start

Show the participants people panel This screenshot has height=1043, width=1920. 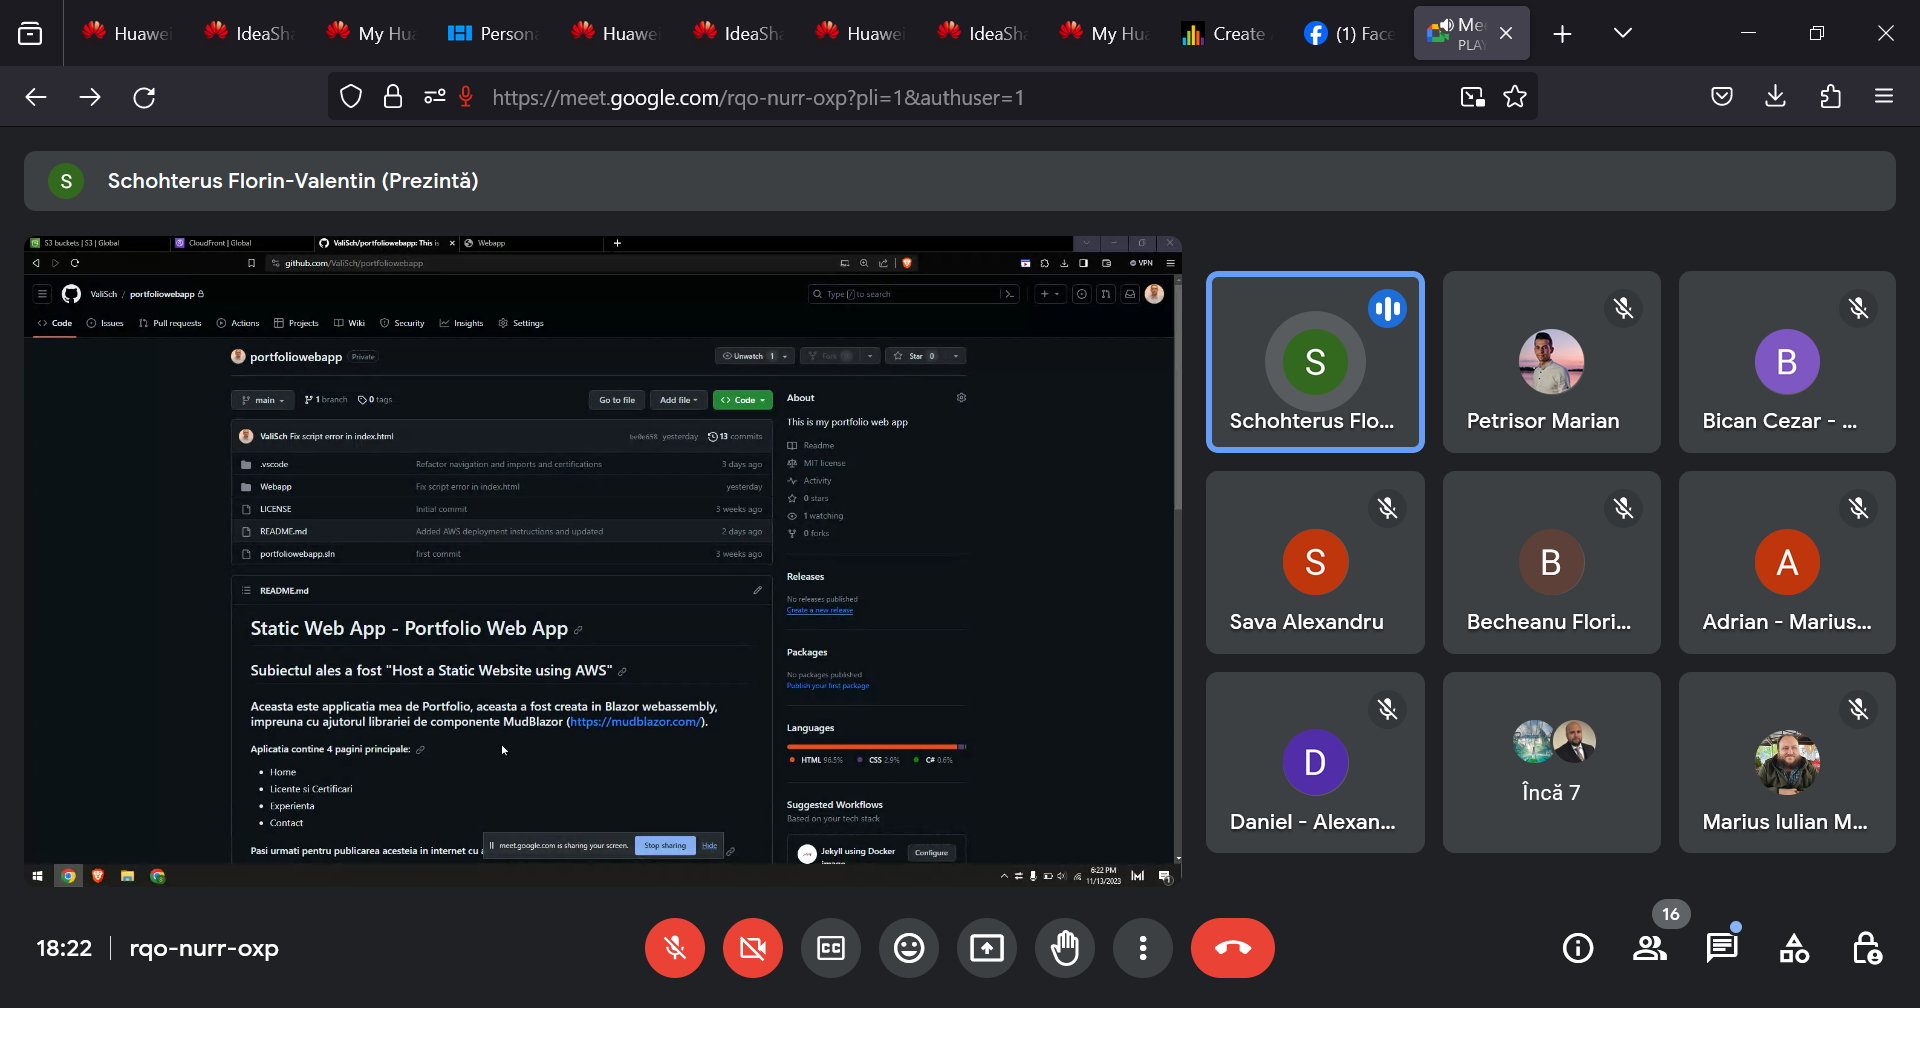pos(1650,948)

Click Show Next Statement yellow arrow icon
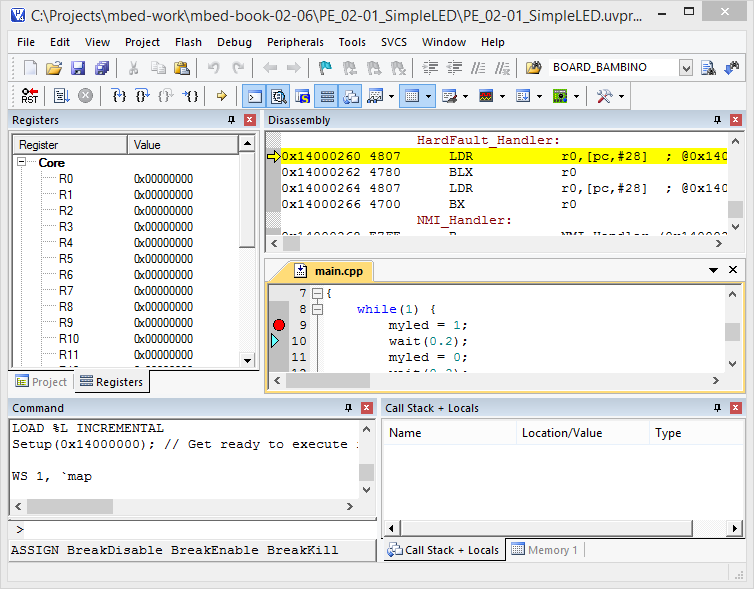[221, 96]
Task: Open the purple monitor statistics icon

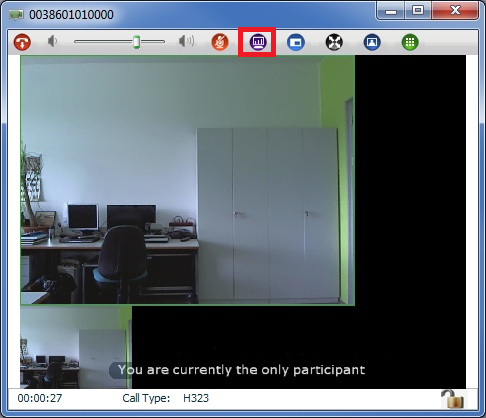Action: (x=258, y=42)
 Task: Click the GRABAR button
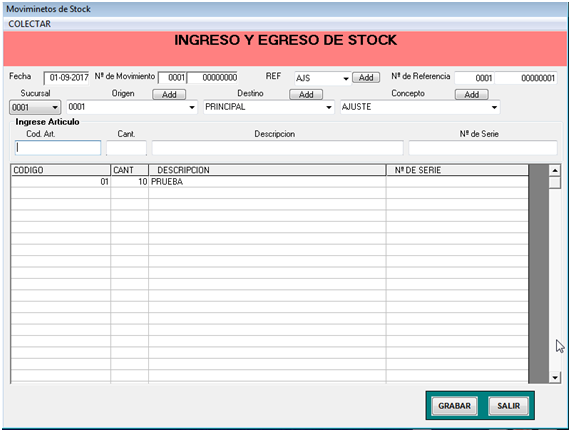454,406
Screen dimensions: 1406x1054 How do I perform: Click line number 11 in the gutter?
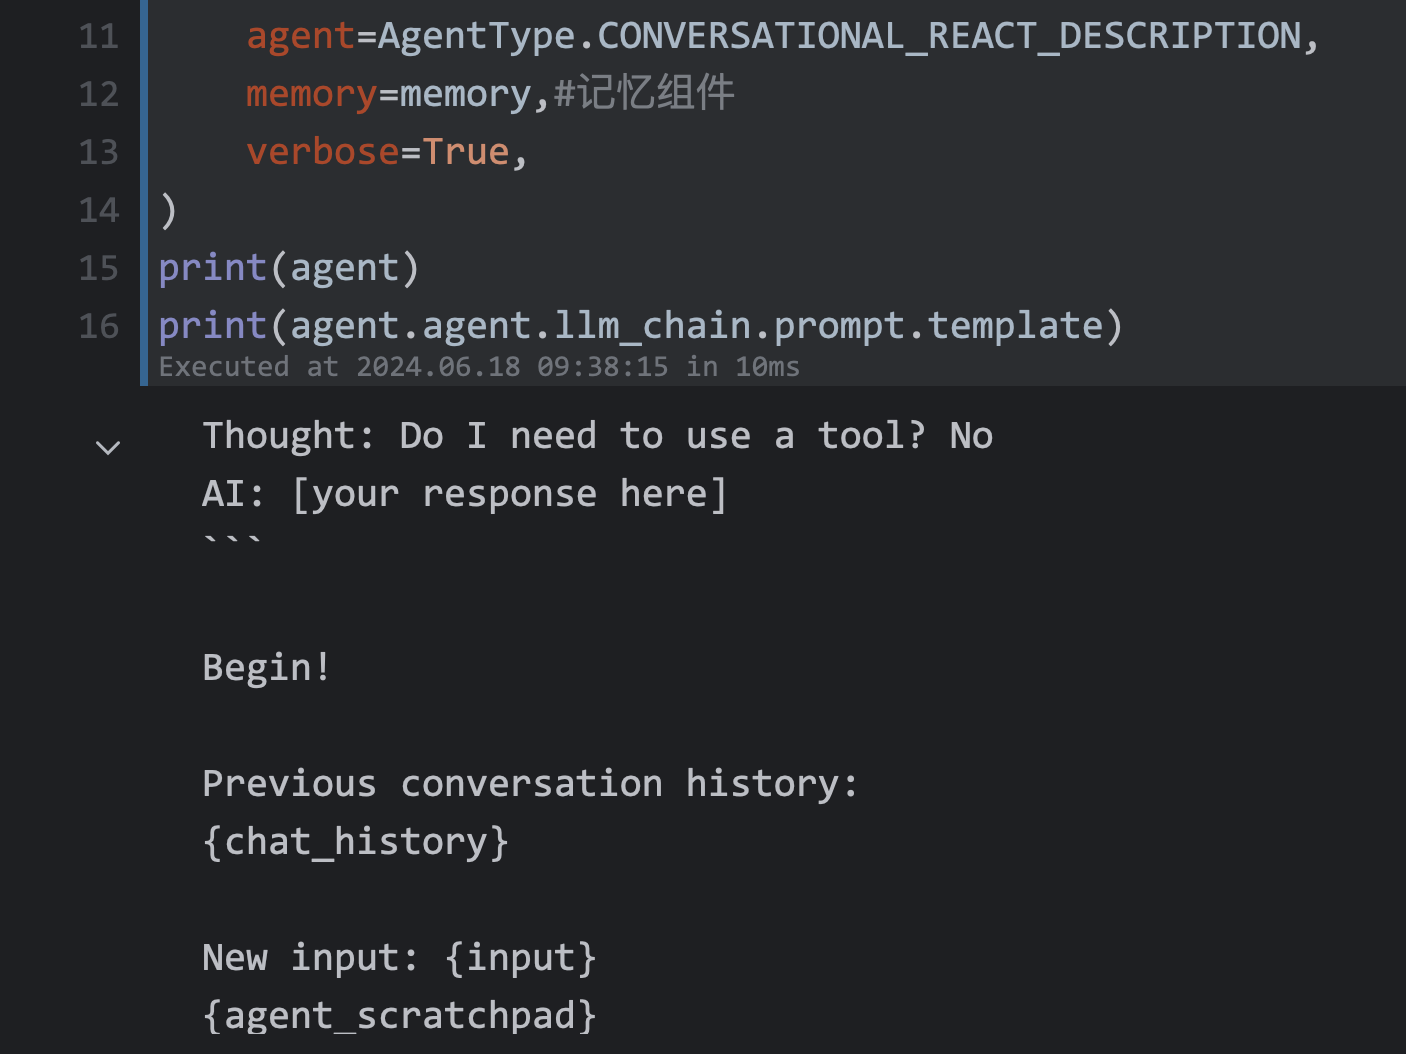[x=98, y=37]
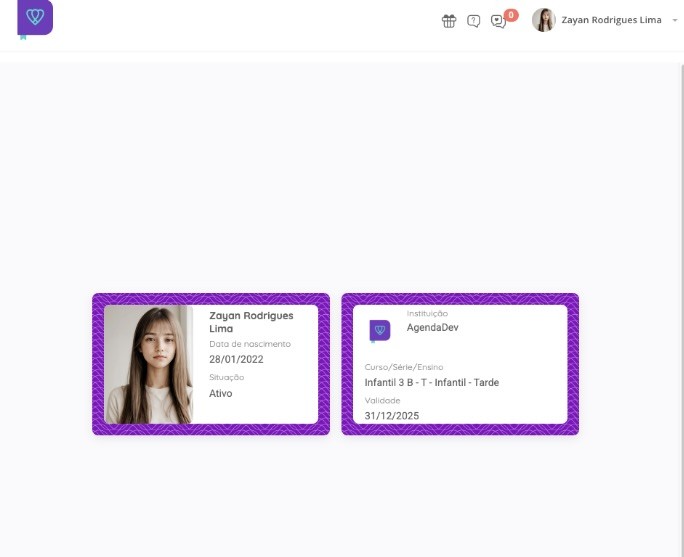Click the red notification badge showing 0
Image resolution: width=684 pixels, height=557 pixels.
[511, 15]
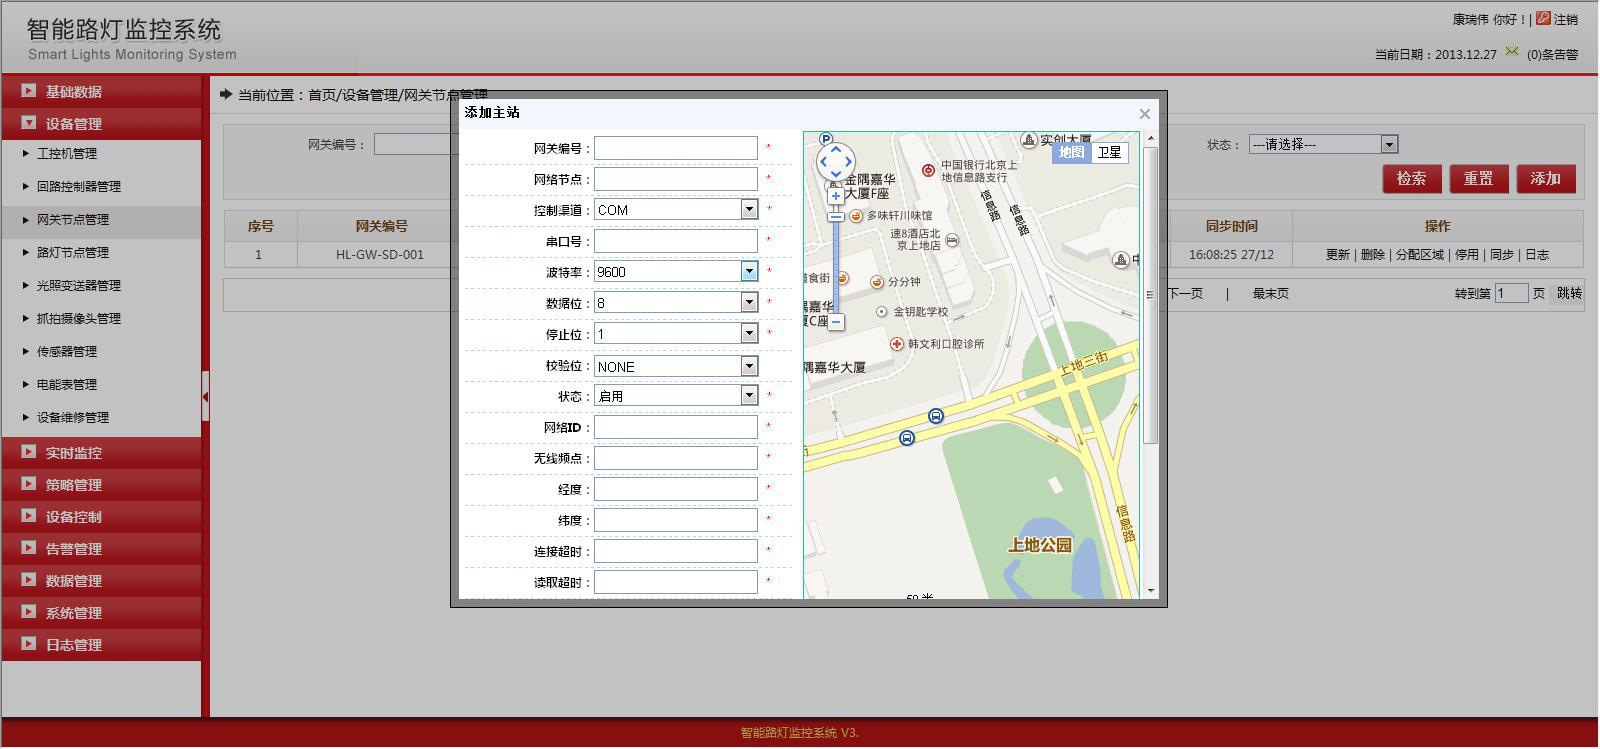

end

> [WORK TO BE COMPLETED]: Copy out, word for word, every line of the data from the one containing "Screen dimensions: 1406x1054" through the end of the data, both included, and leave out the pictures.

> [THE COMPLETED TASK]:
Screen dimensions: 1406x1054 How do I perform: Click line number 11 in the gutter?
[x=98, y=37]
Click the red notification badge showing 0
Image resolution: width=684 pixels, height=557 pixels.
[511, 15]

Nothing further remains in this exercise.